SET TASKS>
a - Which less-seen employees of Tanaka Bros. Game Development does the Hsu and Chan article name?
b - Can you write the next part of the Hsu and Chan article, picking up after its final sentence?

## Begin PASSAGE PROVIDED

= Hsu and Chan =

Hsu and Chan is a comic strip created by Jeremy "Norm" Scott that appeared in the video game magazine Electronic Gaming Monthly from November 1999 until the September 2008 issue. The strip has appeared at 1UP.com until September 30, 2009 when the blog ended and Norm promised to continue the comic at spookingtons.com. Full-length comic books of Hsu and Chan have also been published by Slave Labor Graphics, as well as a trade paperback collecting the first five issues of the comic.

Norm began publishing a spin-off comic of Hsu and Chan, titled Game Critter Super-Squad!, in 2003. Following the adventures of 11-year-old Jimmy "Milhouse" Patton, Game Critter Super-Squad! ran for a year in GameNOW. More recently, animated shorts of the characters were produced and are available at the Spookingtons website. Additional comics and videos were produced in 2017 through Patreon funding.

==Background==
Hsu and Chan follows the misadventures of the brothers Hsu and Chan Tanaka, who own and operate a company called "Tanaka Bros. Game Development" that specializes in knock-offs of popular titles. For example, Bad Milage 2000, a knock-off of Gran Turismo appears in the strip "Hsu and Chan in: Chan Turismo!"

Tanaka Bros. Game Development has other, less seen employees, including Arnie, a ground squirrel bearing a striking resemblance to Sonic the Hedgehog, Gila Mobster, a brutish Charmander parody who can be seen wearing a black fedora with a lighter grasped in the end of his tail, and Chernobyl, the radioactive chipmunk who is a take on Pikachu.

## End PASSAGE PROVIDED
## Begin DATA

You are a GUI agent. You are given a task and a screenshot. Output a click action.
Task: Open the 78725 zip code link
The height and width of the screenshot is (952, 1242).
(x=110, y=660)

## End DATA

EXERCISE ANSWERS>
a - Arnie, Gila Mobster, Chernobyl

b -
The name Dirk appears frequently as a replacement for a random name ("Ledger of Zelda") or for anagrams and codenames ("Pocket Morons: Platinum"; "Sonic Boobs"). Many comics also make references to Cheez-its, usually with characters noticing crumbs (This was also done in "The Otters: The Survivors"). Many references are made to the Tomb Raider series, usually referring to the newer games as crimes against humanity.

The first comic to spin off from Hsu and Chan was Game Critter Super-Squad!, which ran in EGMs now-defunct sister magazine, GameNOW. This strip follows the midadventures of 11-year-old Jimmy "Milhouse" Patton (a human) and the Game Critter Super-Squad, a team consisting of Arnie, Sonic the Hedgehog, Gila Mobster, and X, an anthropomorphic, green letter X who works for Microsoft.

== Slave Labor comics ==
After three years with EGM, Norm contacted Slave Labor Graphics about making a standalone, full-length Hsu and Chan comic book. Slave Labor agreed, with eight issues of the comic published between 2003 and 2009. A collection of the first five of these along with extra bonus material was released in 2004 and titled Hsu and Chan: Too Much Adventure.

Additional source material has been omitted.